Agent Memory: Short-Term, Long-Term, and Why It Matters
By Diesel
ai-agentsmemoryarchitecture
Ask an agent to fix a bug it encountered yesterday and it stares at you blankly. Ask it to remember the coding pattern it used successfully an hour ago and it's gone. Ask it to learn from a mistake it made three conversations back and you'll get a hallucinated answer that sounds confident and is completely wrong.
An agent without memory is just a fancy autocomplete. It generates one response at a time, with no continuity, no learning, and no accumulation of knowledge.
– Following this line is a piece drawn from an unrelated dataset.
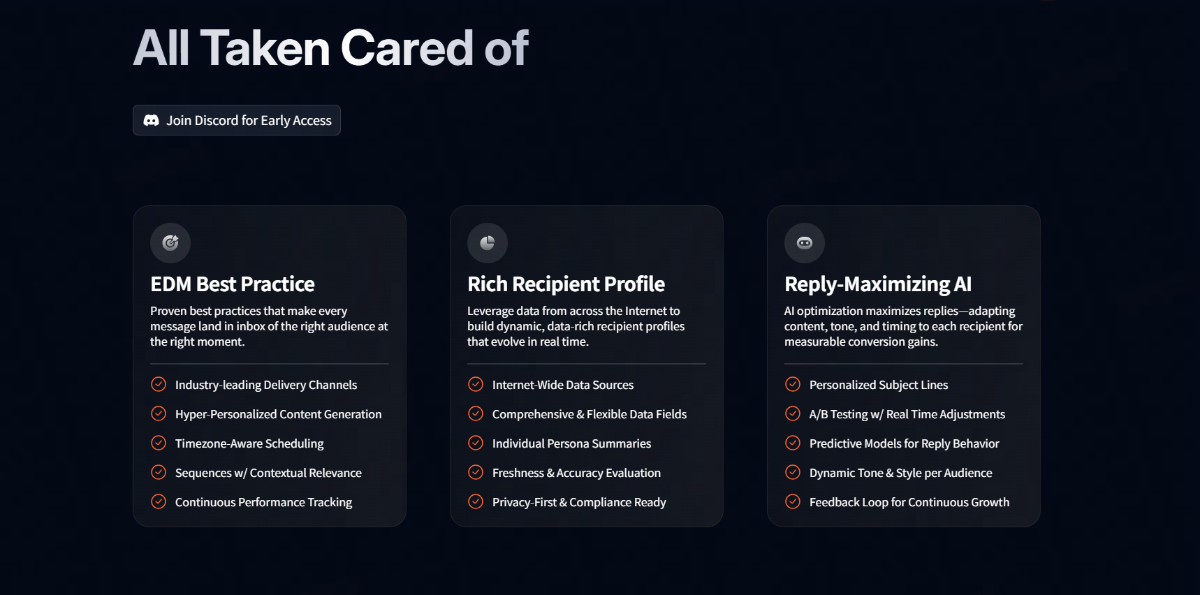Click the pie chart icon above Rich Recipient Profile
The image size is (1200, 595).
(487, 243)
It's a goldfish with a PhD.
Memory is what turns a stateless text generator into something that actually gets better at its job.
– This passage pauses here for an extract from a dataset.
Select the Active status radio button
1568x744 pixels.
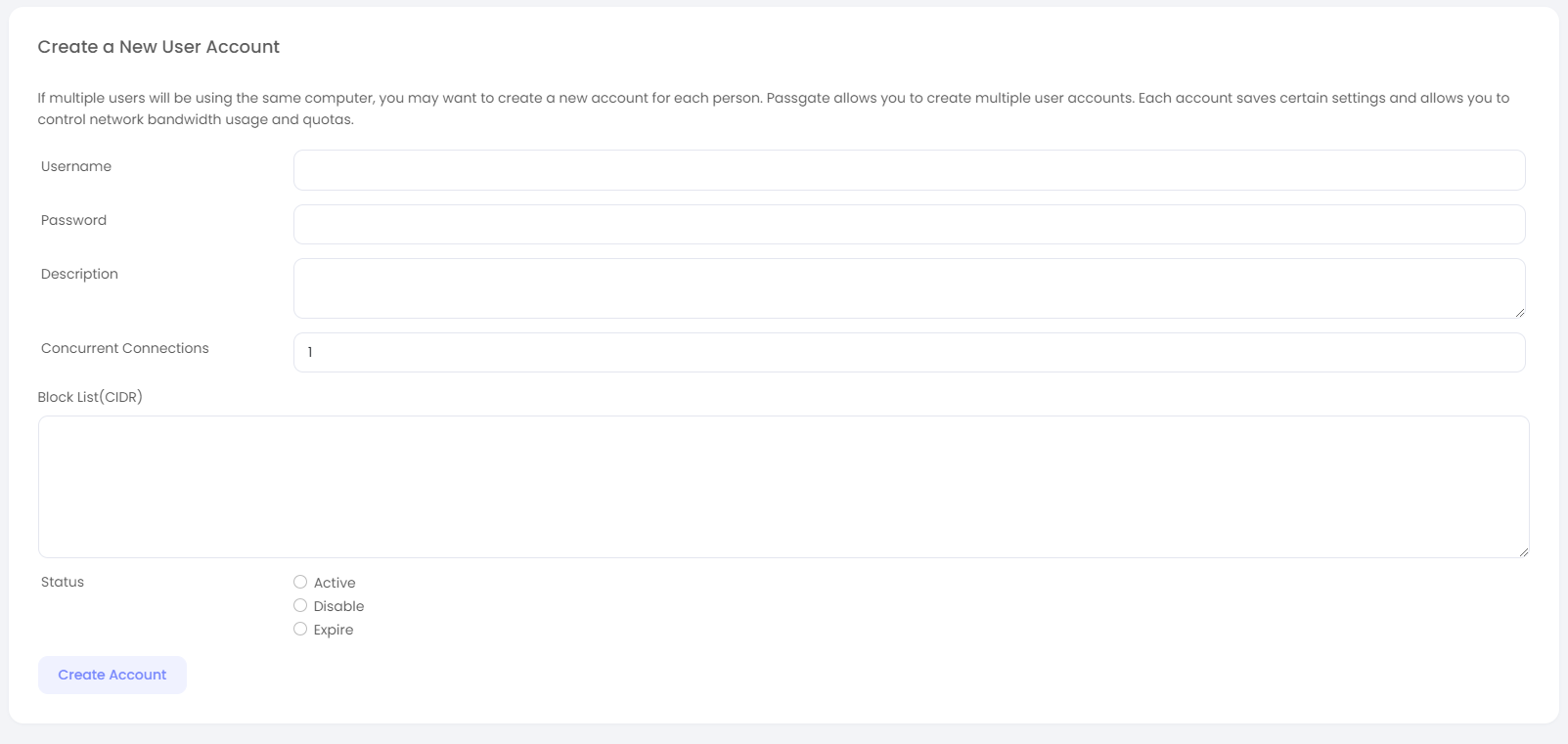pyautogui.click(x=300, y=582)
## The Context Window Is Not Memory
Let's get this out of the way. The context window (the text the model can see in a single interaction) is not memory. It's working memory at best, and it has brutal limitations. This connects directly to [sharing memory across agents](/blog/cross-agent-memory-sharing).
It fills up. Current context windows range from 128K to 2M tokens. That sounds like a lot until your agent has been working for 20 minutes, reading files, making edits, checking results. The context fills up fast.
It's expensive. Every token in the context window costs money on every API call. Stuffing 200K tokens of conversation history into every request is a great way to bankrupt your API budget.
It's ephemeral. When the conversation ends, the context window is gone. Everything the agent "knew" disappears. Next conversation, blank slate.
Real memory has to survive beyond the context window. It has to persist across sessions. It has to be searchable, updatable, and relevant. This connects directly to [vector databases for agent memory](/blog/building-agent-memory-vector-databases).
## Short-Term Memory: What Am I Doing Right Now?
Short-term memory is the agent's awareness of its current task. What has it done so far? What's the current state? What's left to do?
In most implementations, this is literally the conversation history, possibly compressed. The agent reads its own previous actions and uses them to decide what to do next.
### Patterns That Work
**Scratchpad.** Give the agent an explicit working memory space. Instead of relying on the conversation history to remember its plan, have it write a structured scratchpad that it updates as it works. "Current objective: Fix login bug. Steps completed: read auth.ts, identified null check missing. Next: write fix and test." It is worth reading about [stateful versus stateless agent design](/blog/stateful-vs-stateless-agents) alongside this.
**Summarization.** When the context window gets full, summarize the old conversation rather than dropping it entirely. "In the first 50 messages, we established the database schema, identified three performance bottlenecks, and fixed two of them." The details are gone, but the narrative survives.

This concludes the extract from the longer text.